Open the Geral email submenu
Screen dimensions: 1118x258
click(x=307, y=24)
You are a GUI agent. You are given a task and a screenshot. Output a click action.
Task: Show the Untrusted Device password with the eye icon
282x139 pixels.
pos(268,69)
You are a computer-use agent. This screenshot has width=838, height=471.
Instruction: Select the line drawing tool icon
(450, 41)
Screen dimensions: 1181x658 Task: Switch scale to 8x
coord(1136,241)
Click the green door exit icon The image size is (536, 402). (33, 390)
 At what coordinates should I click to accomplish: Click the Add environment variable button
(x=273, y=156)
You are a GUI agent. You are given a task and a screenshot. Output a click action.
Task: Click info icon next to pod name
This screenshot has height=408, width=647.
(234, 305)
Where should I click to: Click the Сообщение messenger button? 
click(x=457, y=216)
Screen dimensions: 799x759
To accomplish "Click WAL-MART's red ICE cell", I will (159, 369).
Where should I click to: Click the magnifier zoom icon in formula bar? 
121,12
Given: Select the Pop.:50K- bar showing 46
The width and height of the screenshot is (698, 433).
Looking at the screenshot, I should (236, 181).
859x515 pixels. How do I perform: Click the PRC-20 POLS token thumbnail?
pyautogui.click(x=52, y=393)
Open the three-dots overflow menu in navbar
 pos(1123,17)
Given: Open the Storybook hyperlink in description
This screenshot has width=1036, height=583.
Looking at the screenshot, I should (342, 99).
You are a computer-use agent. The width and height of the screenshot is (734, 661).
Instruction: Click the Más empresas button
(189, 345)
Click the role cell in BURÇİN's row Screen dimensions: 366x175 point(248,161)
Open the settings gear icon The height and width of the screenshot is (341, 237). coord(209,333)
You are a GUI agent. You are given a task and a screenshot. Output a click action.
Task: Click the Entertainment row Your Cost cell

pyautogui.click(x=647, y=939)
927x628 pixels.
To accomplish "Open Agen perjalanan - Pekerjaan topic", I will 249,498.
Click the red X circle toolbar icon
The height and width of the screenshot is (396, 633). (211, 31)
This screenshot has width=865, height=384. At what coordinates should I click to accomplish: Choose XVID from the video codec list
★ ★ ★ ★ ★
**What to produce**
Can you reproduce, word for word, the lines above, from the line containing "927x628 pixels." through the last one, including both?

**Exercise result**
927x628 pixels.
To accomplish "Open Agen perjalanan - Pekerjaan topic", I will 249,498.
Click the red X circle toolbar icon
The height and width of the screenshot is (396, 633). (211, 31)
This screenshot has width=865, height=384. At what coordinates should I click to accomplish: Choose XVID from the video codec list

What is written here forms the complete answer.